**Dataset records:**
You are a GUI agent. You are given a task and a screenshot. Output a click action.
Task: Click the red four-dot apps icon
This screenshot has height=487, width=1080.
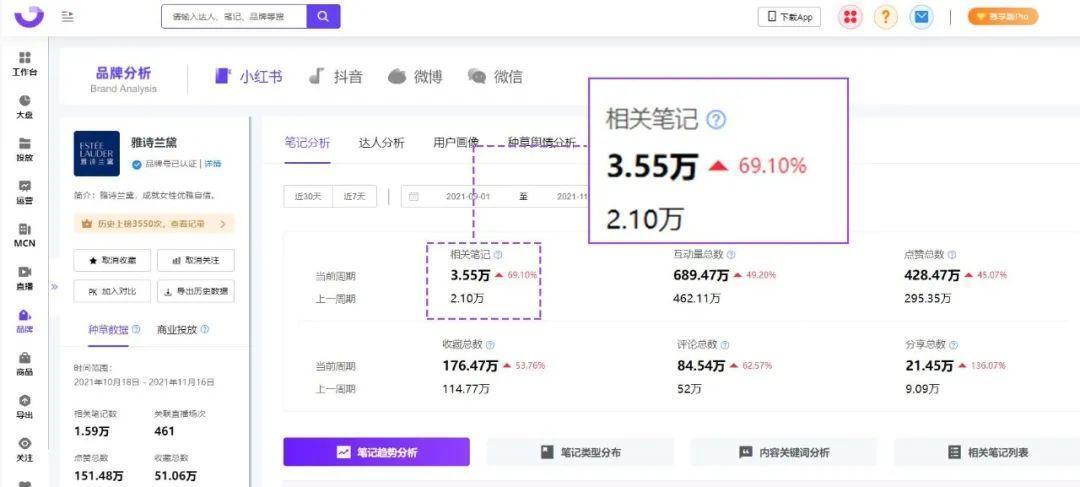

* * *

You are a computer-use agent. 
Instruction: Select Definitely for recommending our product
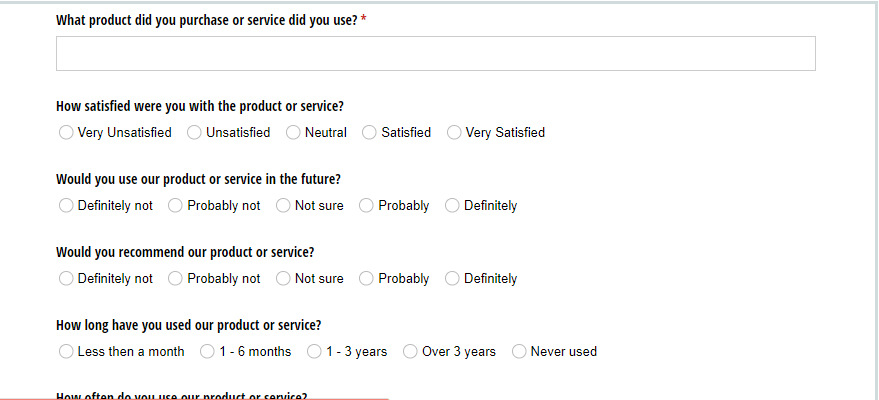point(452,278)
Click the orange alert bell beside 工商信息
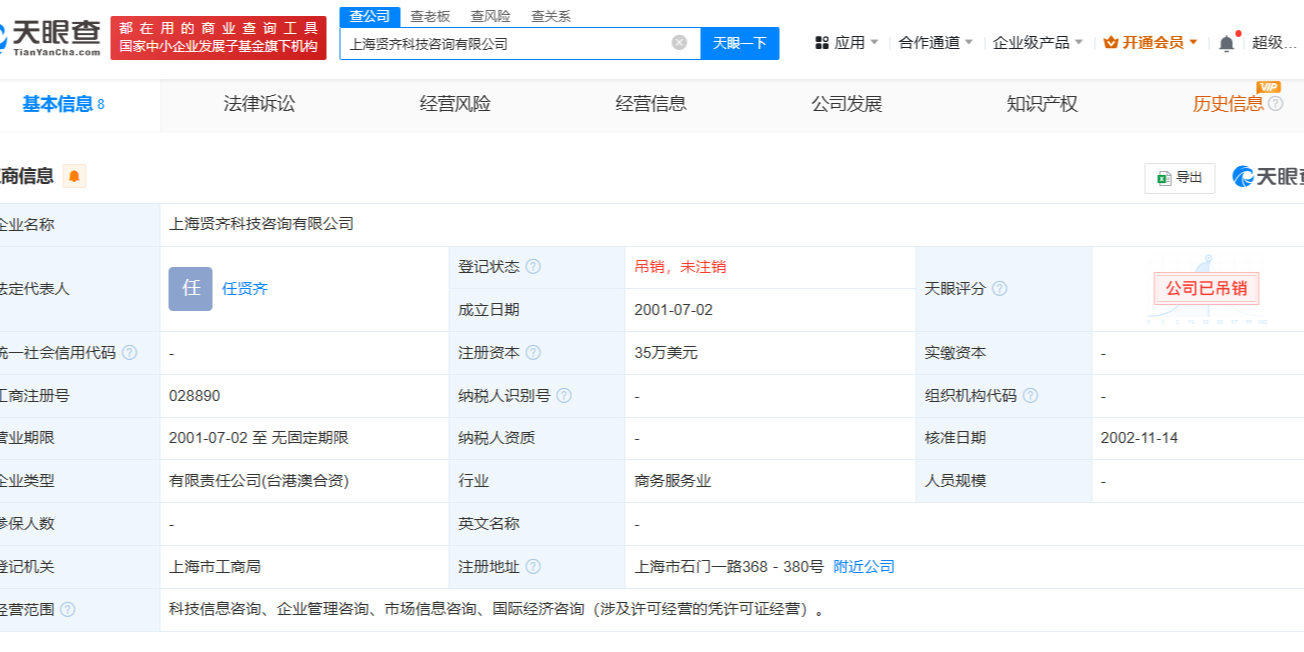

* * *

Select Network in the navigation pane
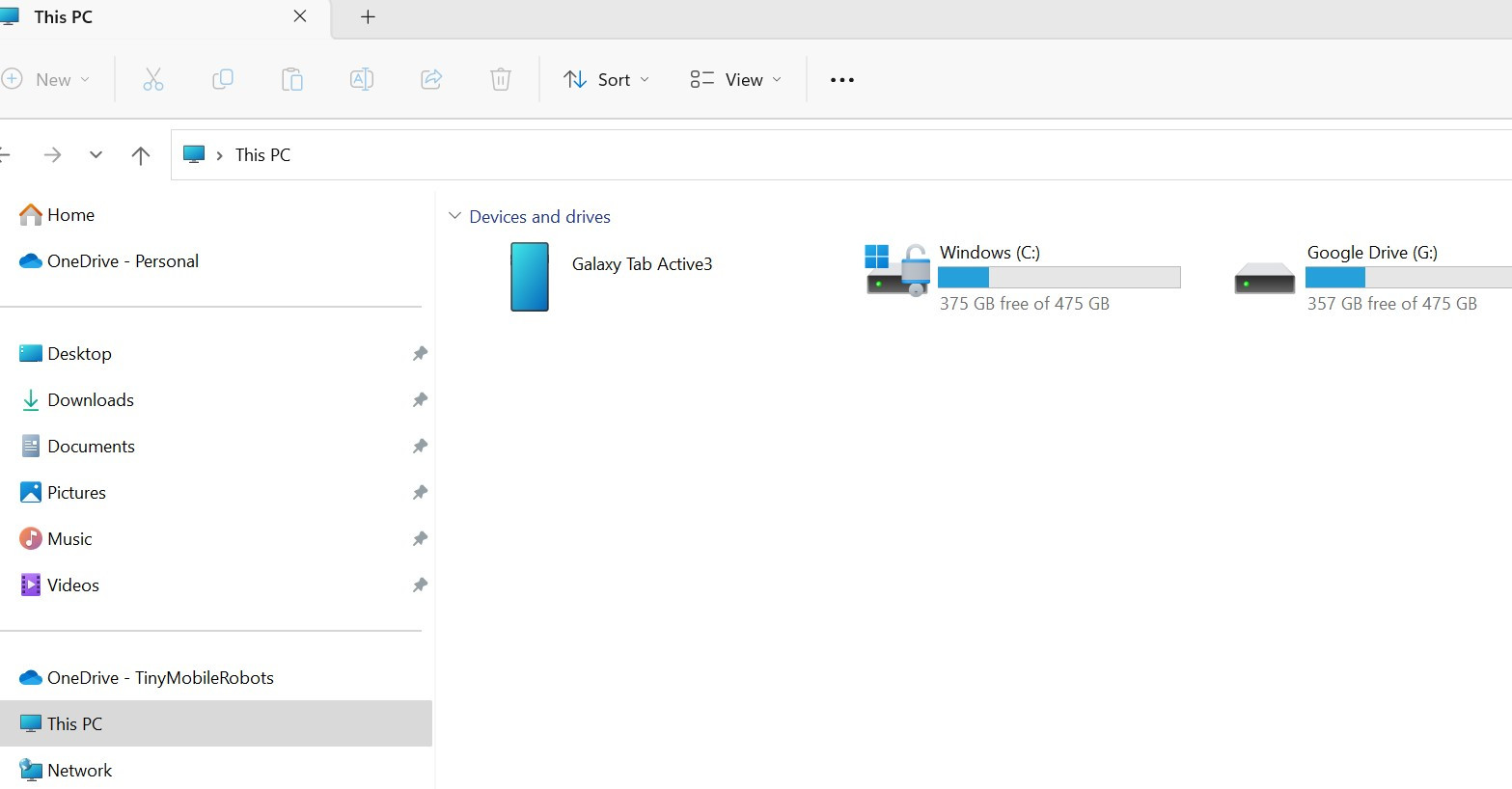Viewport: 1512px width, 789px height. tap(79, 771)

**Assigned task:**
Using the data above, print exactly the lines from the line that contains "You are a GUI" through the line that contains "This screenshot has height=487, width=1080.", with both included.

**Answer to the exercise:**
You are a GUI agent. You are given a task and a screenshot. Output a click action.
Task: Click the red four-dot apps icon
This screenshot has height=487, width=1080.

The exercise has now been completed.